中小法人の実効税率は、所得規模にもよりますが概ね**22〜34%**程度に収まります。一方、高所得の個人だと40%を超えてくる。この差が15ポイント以上開いた状態で、年600万円の収益を抱えていると、年間90万円前後の税負担差が生じる計算になります。

法人化にかかるコスト(設立費用・維持費・法人税申告費用など)を差し引いても、年単位で見ると経済合理性が成立しやすいのが600万円ラインというわけです。

法人化で変わること、変わらないこと

法人化とは、資産管理会社(ペーパーカンパニーではなく、実態を持つ法人)を設立し、不動産の収益をその法人で受け取る仕組みに切り替えることです。

変わること

  • 不動産収益に適用される税率が法人税ベースになる
  • 役員報酬として社長に支払うことで、給与所得控除が使える
  • 保険・退職金スキームと組み合わせた節税の幅が広がる
  • 相続・事業承継対策にも活用できる

変わらないこと・注意点

  • 物件を個人から法人に移す場合、不動産取得税・登録免許税がかかる(移さずに賃貸管理だけ法人化する方法もある)
  • 法人維持コスト(均等割・税理士費用)は毎年発生する
  • 赤字でも法人住民税の均等割(最低7万円程度)は課税される

ここは税理士と一緒に「移転するか・しないか」「どの法人形態にするか」を慎重に検討する必要があります。

「今はまだ早い」と思っているうちに損が積み上がる

冒頭の社長に話を戻すと、彼は3室のマンションから年間約650万円の家賃収入を得ていました。個人申告のまま5年間続けていたとすると、法人化していた場合との差額は単純計算で450万円前後。それだけの税金が「何もしなかった」ことで余計に発生していた可能性があります。

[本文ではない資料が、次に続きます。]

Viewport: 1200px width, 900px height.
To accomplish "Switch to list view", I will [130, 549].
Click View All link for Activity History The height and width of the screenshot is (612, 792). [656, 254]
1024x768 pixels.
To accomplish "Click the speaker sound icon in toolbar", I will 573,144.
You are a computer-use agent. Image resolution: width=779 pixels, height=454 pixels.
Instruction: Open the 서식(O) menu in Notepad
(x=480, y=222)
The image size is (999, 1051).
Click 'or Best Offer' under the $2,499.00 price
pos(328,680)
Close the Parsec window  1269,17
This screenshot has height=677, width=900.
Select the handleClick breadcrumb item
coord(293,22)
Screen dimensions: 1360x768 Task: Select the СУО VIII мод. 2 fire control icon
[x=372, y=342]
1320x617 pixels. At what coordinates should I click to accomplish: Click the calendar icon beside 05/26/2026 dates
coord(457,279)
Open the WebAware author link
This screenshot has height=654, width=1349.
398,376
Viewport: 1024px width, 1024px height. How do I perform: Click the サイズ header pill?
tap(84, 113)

もちろん、法人化には手間も費用もかかります。それでも、収益規模が一定水準を超えた段階で「一度試算だけでも」やっておくことが重要です。試算して「今は見送り」という判断をするのと、何も考えずに流すのとでは、長期的な資産形成に大きな差がつきます。

不動産収益が年600万円に近づいてきたと感じたら、それが法人化を検討し始めるサインです。来期の決算前に、一度税理士に「うちの場合、法人化の試算をしてほしい」と声をかけてみてください。

※本記事は一般的な情報提供を目的としています。具体的な税務判断は税理士にご相談ください。